When 16-bit, it equates to this 6502 code:

Code: Select all

LDA #0
STA RAM_Label
STA RAM_Label+1

About A vs. X and Y:

A is sized depending on the M (Memory) bit, X and Y are sized via I (Index) bit, the CPU combines X and Y size bits temporarily in the I bit and therefore since the 65816's CPU manipulation/flag bits (which are set depending on opcode type) is only 8 bits, the result instead of three bits, there's two bits to use SEP and REP on,

So think of M (as in A) as a main program register, and I (as in X and Y) as your auxiliry program register(s)!

EDIT: Cleaned up, and added some missing info, and added proper stuff about the CPU manipulation (opcode flag) bits from the processors

[Revenant]

X and Y are actually split from the giant I register (meaning Index) and therefore instead of three regs, there's two regs to use SEP and REP on,

This is pretty misleading; are you just making this up to try to explain why there's only one size flag for both index registers?

X and Y are totally physically separate and also have different behavior for indirect addressing (i.e. they aren't interchangeable).
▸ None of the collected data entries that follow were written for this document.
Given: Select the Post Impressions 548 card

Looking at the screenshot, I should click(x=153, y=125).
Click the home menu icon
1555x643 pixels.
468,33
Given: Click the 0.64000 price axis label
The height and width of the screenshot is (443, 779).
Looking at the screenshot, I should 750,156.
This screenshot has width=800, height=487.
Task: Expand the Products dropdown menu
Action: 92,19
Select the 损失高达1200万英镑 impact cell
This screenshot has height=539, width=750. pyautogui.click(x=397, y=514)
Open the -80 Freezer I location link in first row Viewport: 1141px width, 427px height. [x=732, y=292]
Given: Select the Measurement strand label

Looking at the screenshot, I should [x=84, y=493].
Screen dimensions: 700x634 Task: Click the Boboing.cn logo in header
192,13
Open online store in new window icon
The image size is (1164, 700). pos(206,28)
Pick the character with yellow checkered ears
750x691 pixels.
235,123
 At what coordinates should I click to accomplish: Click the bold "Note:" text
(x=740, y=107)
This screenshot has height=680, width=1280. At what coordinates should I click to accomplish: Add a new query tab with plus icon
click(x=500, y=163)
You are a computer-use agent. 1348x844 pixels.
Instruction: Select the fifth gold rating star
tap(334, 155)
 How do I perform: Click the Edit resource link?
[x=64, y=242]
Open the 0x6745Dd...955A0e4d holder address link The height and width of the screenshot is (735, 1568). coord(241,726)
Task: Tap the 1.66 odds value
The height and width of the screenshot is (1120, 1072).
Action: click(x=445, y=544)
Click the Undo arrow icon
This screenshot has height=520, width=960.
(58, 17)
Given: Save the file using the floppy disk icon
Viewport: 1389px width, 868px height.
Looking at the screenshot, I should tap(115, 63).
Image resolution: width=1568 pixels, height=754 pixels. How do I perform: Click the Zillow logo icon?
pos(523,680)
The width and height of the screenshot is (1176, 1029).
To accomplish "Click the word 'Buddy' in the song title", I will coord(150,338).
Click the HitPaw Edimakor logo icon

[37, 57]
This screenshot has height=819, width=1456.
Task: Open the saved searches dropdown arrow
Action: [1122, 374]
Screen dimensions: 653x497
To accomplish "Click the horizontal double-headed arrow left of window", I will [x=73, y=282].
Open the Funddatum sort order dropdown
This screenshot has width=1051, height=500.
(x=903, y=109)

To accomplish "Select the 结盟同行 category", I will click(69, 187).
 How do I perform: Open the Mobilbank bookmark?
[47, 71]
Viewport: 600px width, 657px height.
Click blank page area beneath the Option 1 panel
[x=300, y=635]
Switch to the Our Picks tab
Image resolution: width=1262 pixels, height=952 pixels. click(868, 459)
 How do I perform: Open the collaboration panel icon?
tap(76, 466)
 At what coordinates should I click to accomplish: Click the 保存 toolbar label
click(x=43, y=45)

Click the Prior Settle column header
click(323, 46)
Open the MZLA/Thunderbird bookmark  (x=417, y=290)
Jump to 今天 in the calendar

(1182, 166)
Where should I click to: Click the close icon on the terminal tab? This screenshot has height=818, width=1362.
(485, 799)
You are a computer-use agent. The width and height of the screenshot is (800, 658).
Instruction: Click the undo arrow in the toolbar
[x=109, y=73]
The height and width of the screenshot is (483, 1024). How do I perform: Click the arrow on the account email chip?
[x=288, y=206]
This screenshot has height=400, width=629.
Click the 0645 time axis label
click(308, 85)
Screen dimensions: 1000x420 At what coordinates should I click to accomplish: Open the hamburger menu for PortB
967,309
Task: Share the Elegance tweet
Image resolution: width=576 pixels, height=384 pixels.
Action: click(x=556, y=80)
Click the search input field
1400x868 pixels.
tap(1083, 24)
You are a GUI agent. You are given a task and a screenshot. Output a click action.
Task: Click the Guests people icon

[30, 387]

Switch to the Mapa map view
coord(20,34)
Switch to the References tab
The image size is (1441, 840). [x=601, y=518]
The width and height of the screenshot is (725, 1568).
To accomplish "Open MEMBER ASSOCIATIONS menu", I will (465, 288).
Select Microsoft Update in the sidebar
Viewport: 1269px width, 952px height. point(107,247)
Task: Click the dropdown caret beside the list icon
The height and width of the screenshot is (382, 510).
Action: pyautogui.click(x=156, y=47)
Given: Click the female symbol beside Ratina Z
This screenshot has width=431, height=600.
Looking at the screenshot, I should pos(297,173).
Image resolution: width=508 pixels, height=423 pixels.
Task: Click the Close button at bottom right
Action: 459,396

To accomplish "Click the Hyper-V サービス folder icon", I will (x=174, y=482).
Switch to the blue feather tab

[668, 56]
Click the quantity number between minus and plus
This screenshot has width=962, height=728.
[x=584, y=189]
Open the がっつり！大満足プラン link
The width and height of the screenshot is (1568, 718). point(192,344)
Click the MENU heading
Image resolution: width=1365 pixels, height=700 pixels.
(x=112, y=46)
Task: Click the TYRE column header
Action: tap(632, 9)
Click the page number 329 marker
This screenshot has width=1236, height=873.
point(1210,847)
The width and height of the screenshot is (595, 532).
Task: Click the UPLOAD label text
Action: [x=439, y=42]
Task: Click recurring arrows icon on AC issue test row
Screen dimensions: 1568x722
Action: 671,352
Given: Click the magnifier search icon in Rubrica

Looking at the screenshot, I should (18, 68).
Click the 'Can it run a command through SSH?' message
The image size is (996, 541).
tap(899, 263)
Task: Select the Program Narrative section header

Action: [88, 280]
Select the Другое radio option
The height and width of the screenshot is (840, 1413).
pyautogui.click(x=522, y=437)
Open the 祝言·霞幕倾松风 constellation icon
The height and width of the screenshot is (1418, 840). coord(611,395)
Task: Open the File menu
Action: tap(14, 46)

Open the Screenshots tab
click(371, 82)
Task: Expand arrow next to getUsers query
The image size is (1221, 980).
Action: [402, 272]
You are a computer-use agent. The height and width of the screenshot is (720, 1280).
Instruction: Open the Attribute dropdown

I think the only real reason there's one flag is because anything else would have just complicated things from both a hardware and software design standpoint (and there weren't enough available bits in the 8-bit status register anyway, so how would you do it?)

[Hamtaro126]

@Renevant: You are actually correct, I was actually meaning to say "X" and "Y" are still seperate registers, but the "I" bit (in a visual sense) sets up a temporary combination of "X" and "Y" bit registers due to the 6502-family CPUs having only 8 processor manipulation bits.